シリアスなタイトル思い浮かばなくなった
「あんな場所だと女と言うだけで価値が出るから髪の毛も短くして隠していた。それだけの事なのに何を驚く?」
「……そう、なんだ」
また何かをこらえるようにグッとした表情でこちらを見つめている。
哀れみとかとはまた違う、なんというか……生暖かい視線だ、慣れない。
「それよりシャワーはまだなのか。腹減ったんだが」
「あ、あぁ、そうね。すぐに浴びましょう」
そう言って自分も服を脱ぎ始めた少尉……であってるっけ。
パイロットスーツの上からだったが、なかなか立派なものを持っているな。
……戦闘中クッション代わりになってくれたが、ちょっと激しく動かしただけで滅茶苦茶揺れてたな。
痛くないのか?
「男の子相手だと思って身構えちゃってたのよね」
「そういうものなのか? 確かに男だと勘違いしたうえで身体を売れと言ってきた奴は男女問わずいたが」
「……教育によろしくなさすぎない?」
「そもそも教育を受けられる環境じゃない。俺の知っている知識だって盗んだデバイスから勝手に学んだものばかりだ」
あと夢の中で俺に託すって言ってきた奴らの知識。
それがあったから文字を覚える事が出来た。
ただ読むことはできても書くことはできないんだけどな。
他にも体液まみれの女がどんなことをされたかとか、そういうのも学んだ。
だから髪の毛を切って男として振舞っていた。
生きるために必要だから高級品とされている肉も罠を作って、どこからかもぐりこんだ鼠を捕まえて食った。

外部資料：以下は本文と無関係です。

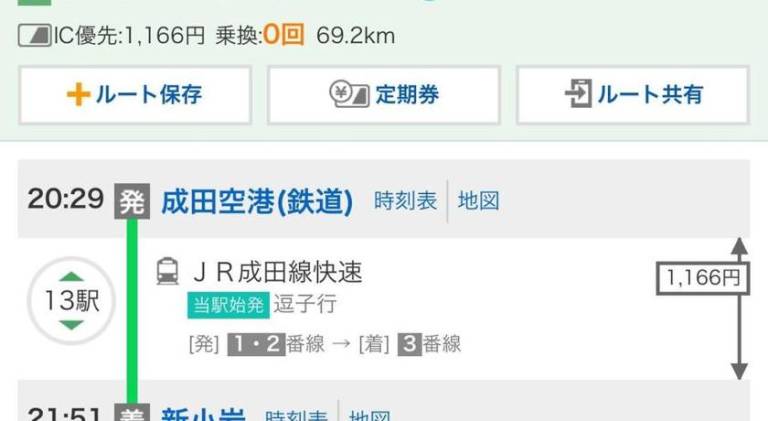Open 時刻表 for 成田空港(鉄道)
Viewport: 768px width, 421px height.
pyautogui.click(x=405, y=201)
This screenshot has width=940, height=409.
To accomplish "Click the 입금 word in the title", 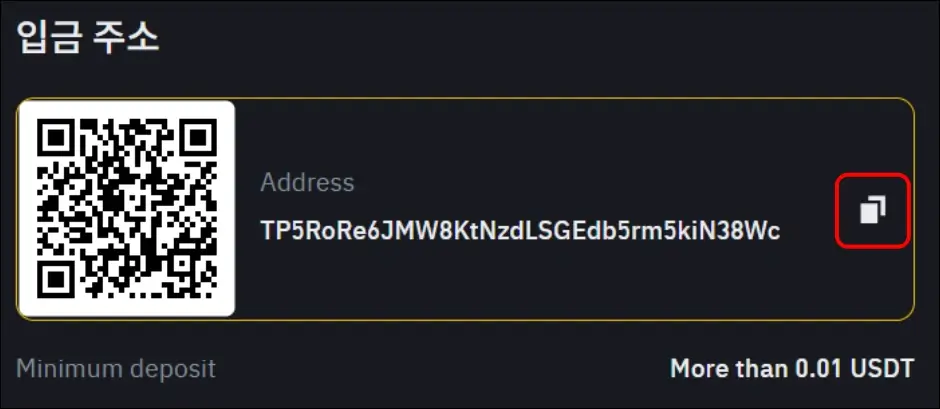I will pos(48,38).
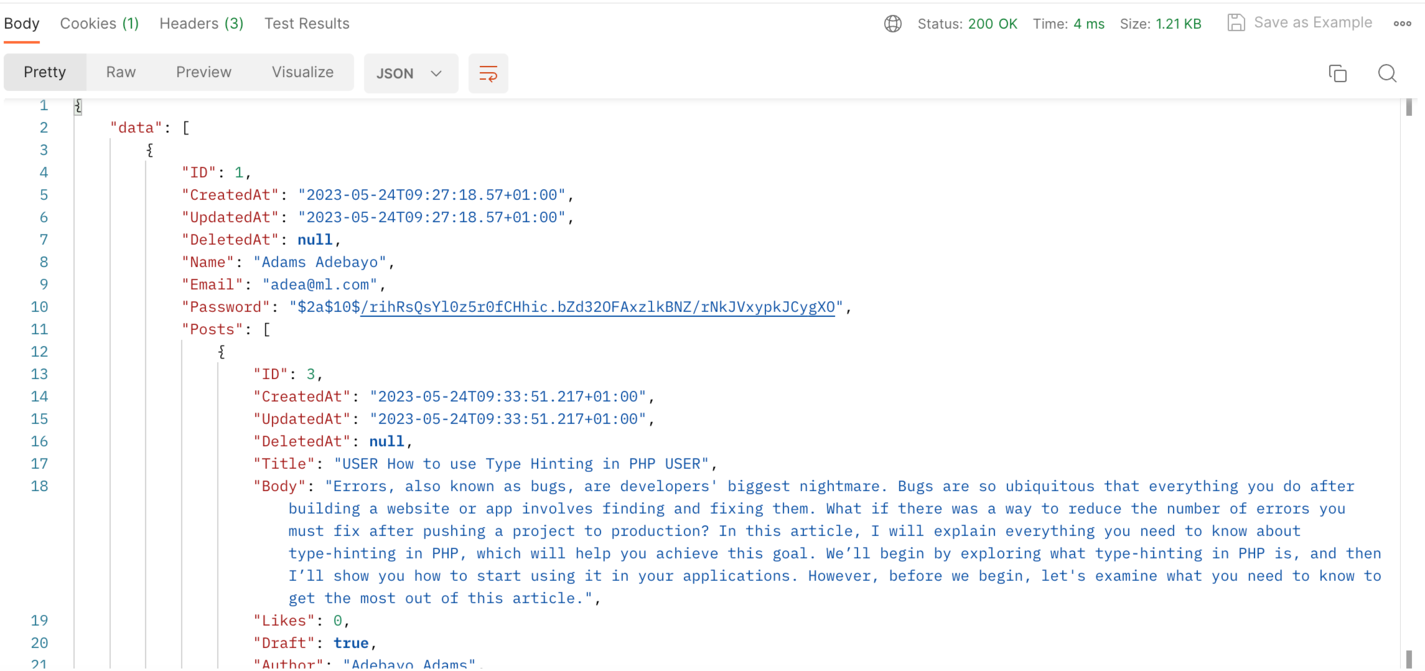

多分運搬業者の船に紛れていたのが逃げ出したんだろう。
「その知識で這い上がるつもりはあった?」
「無かった。そもそも第三地区の人間を雇う奴はいないし、子供相手ならなおさらだ。売り飛ばされるリスクの方が多かった」
「なるほど……あのコロニーは本格的にテコ入れが必要みたいね」
テコ入れか、どんな手段使うか知らないが少しでもまともな環境に……ならないだろうな。
いっそ爆破した方が手っ取り早い。
「まず髪の毛から洗っていくわよ」
「ん」
「……ちょっと待って、全然泡立たないんだけど。最後にお風呂入ったのいつ……って聞くのも失礼よね」
「風呂は知っているが産まれてこの方無縁だった。コロニーで定期的に降らせる雨で水浴びをしていたくらいだ」
あとは適当な水管からちょろまかした水でしのいでたな。
汚水処理前のに当たると面倒くさいからその辺は誰であろうと教え込まれていたから助かった。

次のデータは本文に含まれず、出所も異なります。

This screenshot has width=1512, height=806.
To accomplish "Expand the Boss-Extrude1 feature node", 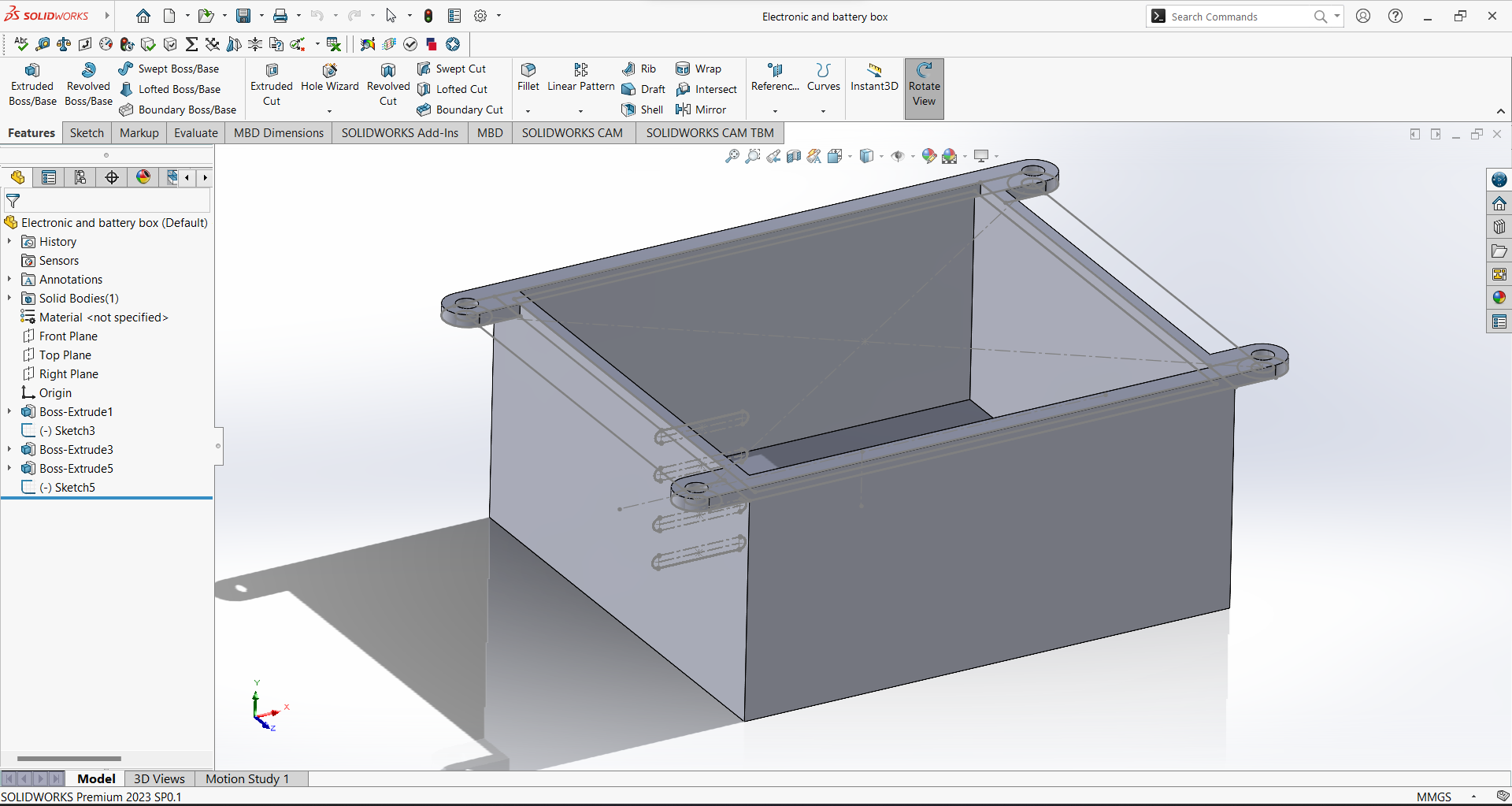I will pyautogui.click(x=9, y=411).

多分何も知らない奴が適当に水管に穴あけたら汚水処理前で、防護服着た奴らが突撃してきたんだろう。
処理後ならある程度見逃されるが、処理前と飲み水として利用できるようになった奴に手を出すとコロニー側が本気で潰しに来る。
なんなら賞金が出るからとちょろまかした奴を全員が仕留めにかかった。
たまに返り討ちにしてそいつを身代わりにする奴もいたけど、上は犯人確保さえできればいいのかさっさと引き返していたな。
俺はできるだけその手の輩には近づかないようにしていたが、一度だけ濡れ衣着せかけられたので返り討ちにした。

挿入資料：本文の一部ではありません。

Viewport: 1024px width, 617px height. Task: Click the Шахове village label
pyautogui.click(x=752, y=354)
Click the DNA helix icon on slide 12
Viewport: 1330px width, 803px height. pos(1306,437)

手元にエネルギーの残った銃があって助かったが、タイミングが違えば死んでたな。
「そりゃこうなるわね……よし、覚悟しなさい! こうなったら意地でもピッカピカにしてあげるから!」
「いやあ、俺はほどほどで……」
「ダメよ! それと一人称は今後は私にすること! もう男のふりは必要ないんだから!」
「そうはいうが俺は……」
「わ・た・し!」
「私は困ってないんだが……」
「周りが誤解して困ったことになるの!」
む、それは少し面倒だな。
意図的に誤認させるなら問題ないんだけど知らない所で勘違いされると厄介な事になりやすい。
盗品も売れるものと売れないもので分けてたけど、大抵はちょっとした小遣いになりそうな小物ばかりだったからな。
武器とか売るとギャングとかに目をつけられるし、薬は用途がわからないと俺が犯人扱いされる。
デバイスなんかは防犯機能をどうにかしたものを用意しないといけないから手間だけど、高く売れる。
それら全てを「限定販売」という形で売ることでどうにかしてたけど、こいつなら何か上等な物持っているかもと思われたから蛸殴りにされたわけだしな。
「そういうことなら……」
「わかればよろしい。それに5回目でようやく泡立ってきたわね。この調子なら10回もしないうちに奇麗になるわ」
「禿げる前に終わらせてくれ……」
気持ちいいのは間違いないんだが、軍人だからか力が強いんだよなぁ……。